Value Claims Must Be True

Some clients do the math. Some don’t.

I’ve heard business people claim: “My product/service will save money!” OR “My product/service will save time!” OR “ My product/service will speed up the process of doing ‘x’ by three weeks!”

When I ask them to prove that claim, most cannot.

If you make such a claim, be sure you can actually prove it. Do the math.

I challenged a really great business guy with an amazing product. He said that his product saves builders three weeks of labor costs.

I challenged him to show exactly how that goes to the bottom line.

We went through in logical order.

First: You have to know what percent of the standard foundation build (excavation, cribbing, concrete pour, taking out the cribbing, insulation) you are actually saving.

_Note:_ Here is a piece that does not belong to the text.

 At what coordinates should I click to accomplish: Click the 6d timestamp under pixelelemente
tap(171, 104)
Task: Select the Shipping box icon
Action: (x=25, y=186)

Let’s say it’s 50%. [Do the math.]

Second: Although you can simulate this, you won’t actually know the real number that goes to the bottom line until you add up the total number of houses actually built. Even if you have no interruptions and your crew builds basements one at a time and then immediately goes on to the next basement with no delays, you might save all that time. Or you might not. You might have unforeseen delays and lose that productivity. You still have to pay those people. So where’s the saving? Do the math.

OK. Let’s go further.

Does the product itself cost less than the product it’s replacing? Well, if it does not …uh oh. It’s a faster build but the cost of the product is about the same. So where’s the saving? Do the math.

OK. Let’s go further yet.

If you keep analyzing this further and further through the construction process, you find that, in the end, the builder can build slightly more houses in a year than he did before. Where’s the saving? Do the math.

OK. Let’s go even further.

If that builder saved three weeks of labor costs for a crew of, say, five people, let’s calculate the actual dollar saving. Assume a construction trades wage of $30/hour. Thats a savings of $18,000: three weeks' wages. Do the math.

Remember that the rest of the house build takes the same time it has always taken. You may build the whole house faster, but at some point your basement team is going to outstrip your “rest of the house” team. So at some point you think you will lay them off for a while because you can’t actually have an inventory of basements sitting there for weeks or months waiting for the “rest of the house” team to catch up.

This is maybe a saving – maybe not. In a tight labor market you don’t just lay people off without risking that they might disappear. Maybe you keep paying them or you put them to work on shop maintenance or construction cleanup.

You don’t always save the money so easily. Do the math.

How do you even factor the dollar cost saving of faster basements into the entire production that year? Well, let’s make an assumption that you can build 10% more houses that year.

If it takes about 12 months to build a house (let’s say 220 working days) you save 15 days per house, which equals 6.8% of time. Do the math.

OK. Now let’s keep rolling on.

A saving of $18,000 on a typical house worth, let’s say, $500,000, is 3.6%. Now, let’s see what the annual saving is. The more expensive the house, the smaller the proportion of total cost is devoted to building the basement walls. Do the math.

OK, we’re almost at the end.

The saving per basement ($18,000) times the number of houses the builder can erect is, in the case of 100 houses a year, $1,800,000 or, in the case of 10 houses a year, $180,000. Do the math.

But, hold on, we’re not quite finished yet!

Interest rate increases have raised the financing costs for that builder by, let’s say 2% -- which, on a house worth $500,000 with 12 months of financing charges until it’s sold and the mortgage kicks in, is $10,000 (do the math) per house.

And if you can’t actually lay off that basement crew for a couple of weeks, you may not save wage costs. Do the math.

You need to have a fairly sophisticated mathematical spreadsheet to flow this whole story through from start to finish.

[Good news. This great client has actually done this calculation! Bravo!]

By now you’re sick of this endless mathematics lesson.

So am I. The math isn’t the point. It’s the claims business people often make without doing the math!

The point is: get your assumptions right before you make claims. Do the math.

St. Paul was an expert tent maker (a house builder!). He told us to be realistic and work out our salvation with fear and trembling. He’d say: Do the math.